### [作業内容]
1 - 本文によると、龍生院の所在地はどこですか。
2 - 本文から、「(りゅうしょういん/こうぼうじ)」という語句を含む箇所で始まり「番札所であったとみられます。」で終わる部分を、一字一句変えずに抜き出してください。
3 - 次の(a)〜(c)がそれぞれ本文の内容と合致するかを判断し、根拠となる本文の語句をそのまま引用してください。
(a) 龍生院の授与所は寺務所である。
(b) 江戸期の御府内霊場第13番札所は大龍寺であったとみられる。
(c) 霊岸島の圓覚寺は『寺社書上』に記載がある。

第13番は通常、高野山 弘法寺 龍生院(港区三田)がリストされますが、和光山 興源院 大龍寺(北区田端)も第13番として札所対応をされています。


■ 第13番-1 三田高野山 弘法寺 龍生院 (大本山 弘法寺)
(りゅうしょういん/こうぼうじ)
公式Web
港区三田2-12-5
真言宗系単立?/旧高野山真言宗
御本尊:弘法大師
札所本尊:弘法大師
他札所:
司元別当:
授与所:寺務所

『ルートガイド』によると、元は高野山山内寺院のひとつで、弘仁七年(816年)弘法大師が高野山開創の際、声明(しょうみょう)の道場として建立された系譜を継ぐとされています。
明治24年(ないし23年)に三田の現在地に移転といいます。

江戸八十八ヶ所霊場第13番は「医王山 円覚寺(霊岸島白金町)」とあり、江戸期は円覚寺(圓覚寺)が御府内霊場第13番札所であったとみられます。

霊岸島の圓覚寺については『寺社書上』『御府内寺社備考』ともに記載が見当たりませんが、『江戸名所図会 7巻 [2]』『江戸砂子温故名蹟誌 6巻 [1]』に記載がみられます。

### [データ抜粋]
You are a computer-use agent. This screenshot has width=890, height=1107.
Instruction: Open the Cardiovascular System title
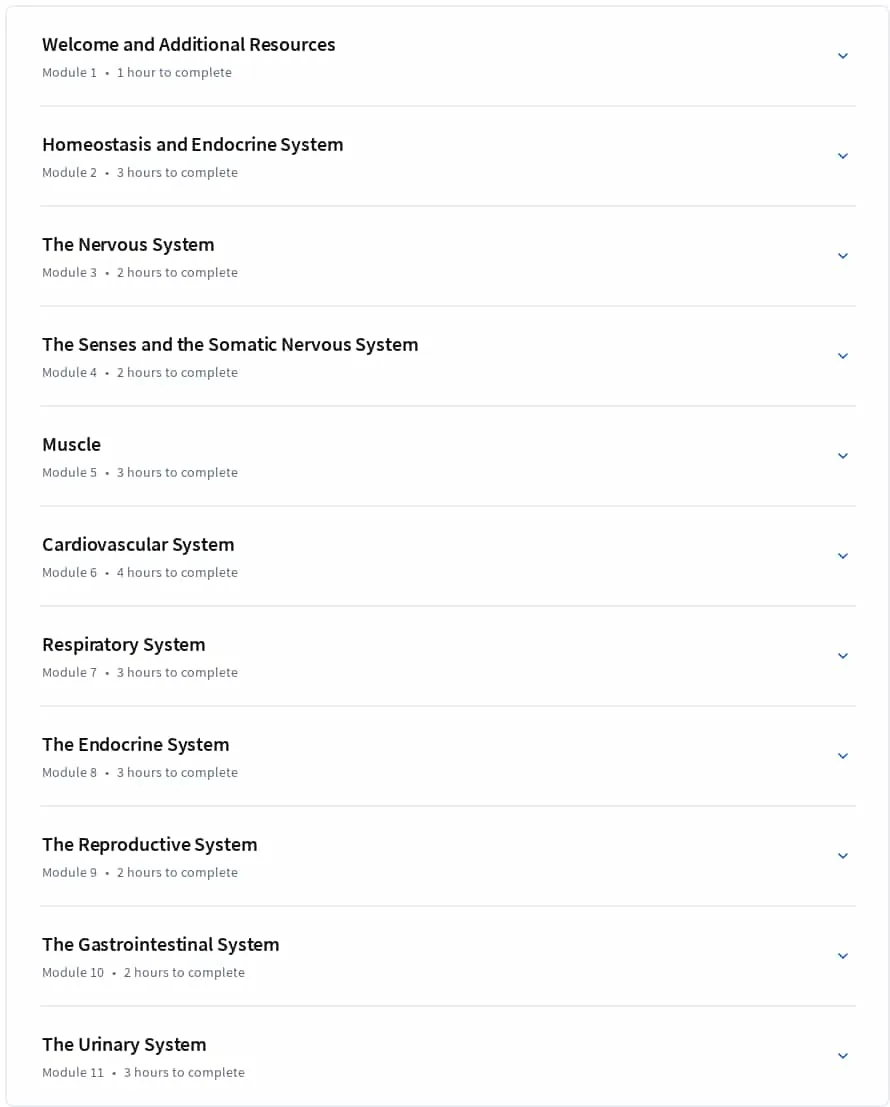138,545
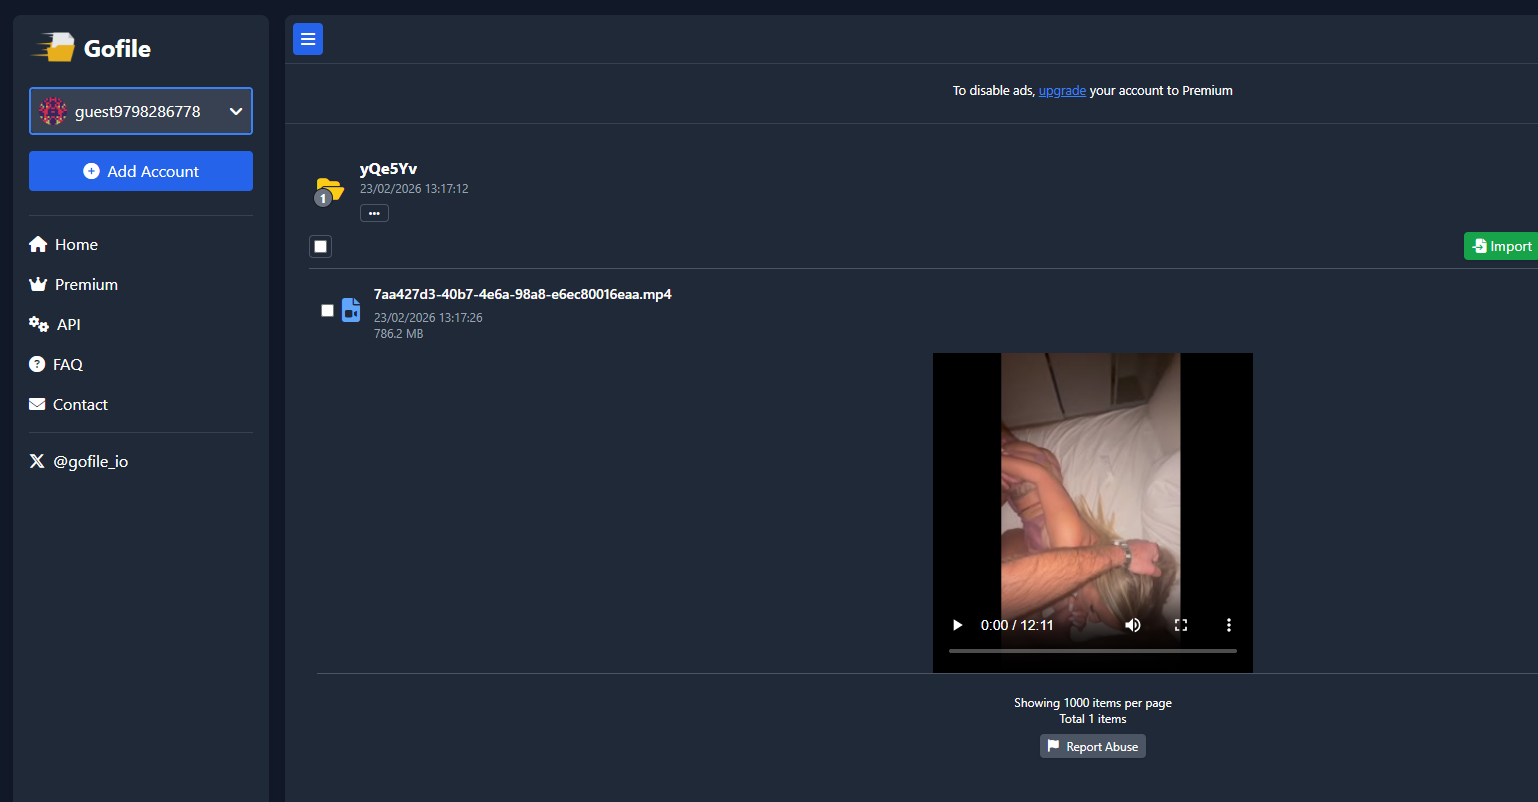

### [解答]
1 - 港区三田2-12-5です。

2 -
(りゅうしょういん/こうぼうじ)
公式Web
港区三田2-12-5
真言宗系単立?/旧高野山真言宗
御本尊:弘法大師
札所本尊:弘法大師
他札所:
司元別当:
授与所:寺務所

『ルートガイド』によると、元は高野山山内寺院のひとつで、弘仁七年(816年)弘法大師が高野山開創の際、声明(しょうみょう)の道場として建立された系譜を継ぐとされています。
明治24年(ないし23年)に三田の現在地に移転といいます。

江戸八十八ヶ所霊場第13番は「医王山 円覚寺(霊岸島白金町)」とあり、江戸期は円覚寺(圓覚寺)が御府内霊場第13番札所であったとみられます。

3 -
(a) はい。「授与所:寺務所」
(b) いいえ。「江戸期は円覚寺(圓覚寺)が御府内霊場第13番札所であったとみられます」
(c) いいえ。「『寺社書上』『御府内寺社備考』ともに記載が見当たりません」